This American Life: #604: 20 Years Later
December 13, 2016 4:41 AM - Subscribe

Samantha Broun talks to cops, politicians, inmates, and family closest to the crime that changed policy 20 years ago for inmates serving life sentences in Pennsylvania. It's a crime Samantha knows well, because it happened to her mom. This story was produced by Samantha Broun and Jay Allison for Transom, and won the Silver Award in the 2016 Third Coast / Richard H. Driehaus Foundation Competition. TW: Violence, sexual assault.
posted by ellieBOA (4 comments total)
I listened to about 3/4 of this before tapping out; it was excellent but so tough to listen to.
posted by Gin and Broadband at 2:22 PM on December 15, 2016

This was one of the best TALs that I've listened to (I've made through 100-200 of them....) I was impressed with the interviews from - that she was able to get a hold of those who made the sentencing/parole changes, asked substantial questions to them, and from what I recall, only Tom Ridge's, responses were evasive or cop-outs of any sort.
posted by fizzix at 2:14 PM on December 18, 2016

As much as I like making this topic a national point of discussion, and as much as I probably agree with the world view of the host and producer, I found it surprisingly hard to pay attention to this program.

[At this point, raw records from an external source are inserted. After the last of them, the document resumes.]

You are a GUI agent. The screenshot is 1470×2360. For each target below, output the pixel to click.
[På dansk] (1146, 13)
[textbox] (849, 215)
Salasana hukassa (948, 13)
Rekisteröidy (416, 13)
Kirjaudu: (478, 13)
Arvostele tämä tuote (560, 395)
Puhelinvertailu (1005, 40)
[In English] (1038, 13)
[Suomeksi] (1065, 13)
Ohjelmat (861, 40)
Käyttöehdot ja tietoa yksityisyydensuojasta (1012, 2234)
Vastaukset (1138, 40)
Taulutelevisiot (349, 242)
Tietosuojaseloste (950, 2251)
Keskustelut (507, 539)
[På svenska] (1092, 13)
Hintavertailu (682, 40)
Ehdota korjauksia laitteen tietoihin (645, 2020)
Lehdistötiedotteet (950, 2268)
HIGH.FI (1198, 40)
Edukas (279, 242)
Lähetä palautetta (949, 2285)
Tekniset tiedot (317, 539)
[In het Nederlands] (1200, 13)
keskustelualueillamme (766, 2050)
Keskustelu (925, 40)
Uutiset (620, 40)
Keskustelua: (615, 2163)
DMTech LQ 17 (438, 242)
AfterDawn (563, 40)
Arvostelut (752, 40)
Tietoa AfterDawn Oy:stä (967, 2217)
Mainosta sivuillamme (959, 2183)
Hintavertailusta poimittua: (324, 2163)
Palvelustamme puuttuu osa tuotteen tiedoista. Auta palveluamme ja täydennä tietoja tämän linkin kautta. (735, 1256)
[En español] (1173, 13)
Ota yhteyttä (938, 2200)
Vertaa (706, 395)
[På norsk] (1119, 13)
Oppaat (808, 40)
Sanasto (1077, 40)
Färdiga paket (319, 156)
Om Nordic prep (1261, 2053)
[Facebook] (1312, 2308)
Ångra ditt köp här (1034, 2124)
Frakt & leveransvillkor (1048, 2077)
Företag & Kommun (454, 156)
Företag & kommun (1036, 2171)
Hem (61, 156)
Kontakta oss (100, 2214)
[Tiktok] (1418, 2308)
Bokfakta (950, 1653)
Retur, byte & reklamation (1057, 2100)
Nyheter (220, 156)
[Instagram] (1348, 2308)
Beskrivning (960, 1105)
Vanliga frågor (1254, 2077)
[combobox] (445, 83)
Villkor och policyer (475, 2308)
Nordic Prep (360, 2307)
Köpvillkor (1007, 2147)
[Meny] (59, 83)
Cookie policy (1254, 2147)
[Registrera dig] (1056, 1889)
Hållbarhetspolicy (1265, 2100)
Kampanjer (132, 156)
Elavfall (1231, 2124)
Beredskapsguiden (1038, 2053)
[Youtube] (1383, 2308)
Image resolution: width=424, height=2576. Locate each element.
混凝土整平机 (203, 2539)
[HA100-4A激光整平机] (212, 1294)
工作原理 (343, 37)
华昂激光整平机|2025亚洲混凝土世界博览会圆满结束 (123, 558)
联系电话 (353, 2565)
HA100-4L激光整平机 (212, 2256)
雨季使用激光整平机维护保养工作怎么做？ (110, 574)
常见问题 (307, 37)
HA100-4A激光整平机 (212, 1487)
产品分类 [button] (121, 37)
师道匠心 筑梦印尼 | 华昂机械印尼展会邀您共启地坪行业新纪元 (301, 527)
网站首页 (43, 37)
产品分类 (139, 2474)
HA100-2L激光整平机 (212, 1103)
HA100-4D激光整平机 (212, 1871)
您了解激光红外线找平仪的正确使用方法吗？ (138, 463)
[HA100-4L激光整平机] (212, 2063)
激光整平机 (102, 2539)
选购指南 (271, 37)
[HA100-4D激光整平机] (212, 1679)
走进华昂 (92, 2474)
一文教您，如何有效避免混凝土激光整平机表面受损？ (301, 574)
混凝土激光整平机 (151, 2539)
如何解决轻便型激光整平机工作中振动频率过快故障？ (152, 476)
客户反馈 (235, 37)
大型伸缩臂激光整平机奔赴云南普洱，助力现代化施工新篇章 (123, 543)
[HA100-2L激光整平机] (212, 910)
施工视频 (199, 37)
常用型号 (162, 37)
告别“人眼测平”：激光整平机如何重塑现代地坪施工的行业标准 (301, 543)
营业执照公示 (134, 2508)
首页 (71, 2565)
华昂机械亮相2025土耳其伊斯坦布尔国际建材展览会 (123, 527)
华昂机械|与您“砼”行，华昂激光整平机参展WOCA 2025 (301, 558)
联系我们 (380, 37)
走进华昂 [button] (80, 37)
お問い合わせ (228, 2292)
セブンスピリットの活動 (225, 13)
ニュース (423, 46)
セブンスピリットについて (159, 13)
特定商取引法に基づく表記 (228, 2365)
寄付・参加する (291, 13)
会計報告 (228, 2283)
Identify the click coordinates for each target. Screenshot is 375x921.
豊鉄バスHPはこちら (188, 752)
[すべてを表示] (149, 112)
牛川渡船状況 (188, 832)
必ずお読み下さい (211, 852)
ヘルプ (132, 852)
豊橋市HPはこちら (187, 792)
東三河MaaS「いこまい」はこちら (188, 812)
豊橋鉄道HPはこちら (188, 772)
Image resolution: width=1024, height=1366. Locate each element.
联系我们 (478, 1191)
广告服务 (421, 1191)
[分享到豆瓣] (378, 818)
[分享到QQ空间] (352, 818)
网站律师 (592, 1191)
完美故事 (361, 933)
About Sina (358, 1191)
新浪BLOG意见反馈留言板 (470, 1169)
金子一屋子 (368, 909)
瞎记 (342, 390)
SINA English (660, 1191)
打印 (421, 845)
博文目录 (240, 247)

The pacing seemed incredibly slow, the questions posed far too soft-ball, and the conclusion obvious from the beginning. I hesitate to poke at a Transom production; but this one seems celebrated enough to weather my amateur criticism.

The only thing in the show that really caught my interest was the interview with the other lifer who talked about other prisoners sorting economic criminals from emotional criminals (psychological criminals? I don't remember which word he used.) I'm not sure how seriously to take those statements; the guy's had decades of reflection and lots of exposure to outside information to color his memory; but it's a fascinating concept I'd never heard from that angle before. I wish they'd gone further into this and spent less time hanging out with the completely engaged brother.

Though I'm someone who cries at an embarrassing number of TAL episodes, even the happy ones, this one left me somewhere between bored and annoyed at being manipulated. This was 10 minutes of great radio, padded out to 60 minutes of dull radio.

None the less, taking people who've committed a huge range of different crimes and condemning them all to "life in prison," and then building in a discretionary escape clause because the sentence is obviously unreasonable, and then getting rid of the escape clause for shockingly uninformed and political reasons, makes it clear that our whole justice system is broken.
posted by eotvos at 11:15 AM on December 24, 2016

I loved this. I disagree a little bit with the criticism about it being too softball/obvious because I saw this piece as telling a very small story (about Jeremy and Samantha) in the context of a much larger story (McFadden), which is itself just a tiny portion of an even larger story with multiple prongs (incarceration rates, juvenile prison sentences, rehabilitation, commutation, etc.) To actually answer any questions, you'd need a season of Serial (of which this could be the first episode).

One question, that I'm hoping the right people are looking into, is did McFadden go into prison as a serial killer, or was it the 25 years of incarceration that made him into that? I'm having trouble finding details about his original crime (mainly because Google is pointing me to sensationalized tellings of the 1994 crimes that I don't want to click on). But the description in the show made me think felony murder, which is oversentenced at the best of times (IMHO), and giving a 16 year old a life sentence for that seems ridiculous (but, you know, black, 1960s, white victim, etc.). So yeah, the original sentence may have been unfair. But in this case, with hindsight...

So much went so wrong here, step after step after step. And this piece felt to me like Samantha doing an act of public service, to help correct some of the wrongs that she was used for in the past.